== Texte cité ==
*-*-*

LA JUSTICE RESTAURATIVE A ORLEANS

Jeudi 19 octobre dernier se tenait dans les locaux du service pénitentiaire d’insertion et de probation (SPIP) d’Orléans, une réunion de présentation portant sur la Justice restaurative et plus précisément sur la mise en place d’un cercle de soutien et de responsabilité (CSR).

Introduite en France par la loi du 15 août 2014 relative à l’individualisation des peines et renforçant l’efficacité des sanctions pénales, la justice restaurative ou réparatrice puise ses origines au delà de nos frontières, entre autre, chez les Inuits du Québec ou encore chez les Maoris, aborigènes de Nouvelle-Zélande mais également dans la justice traditionnelle et palabre en Afrique.

*-*-*

== Bloc de données ==
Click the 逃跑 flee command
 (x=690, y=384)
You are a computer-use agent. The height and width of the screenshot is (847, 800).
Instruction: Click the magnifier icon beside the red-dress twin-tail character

*-*-*

== Consigne ==
Dressez la liste de toutes les origines de la justice restaurative que cite le texte sur la justice restaurative à Orléans.

== Résultat attendu ==
- les Inuits du Québec
- les Maoris, aborigènes de Nouvelle-Zélande
- la justice traditionnelle et palabre en Afrique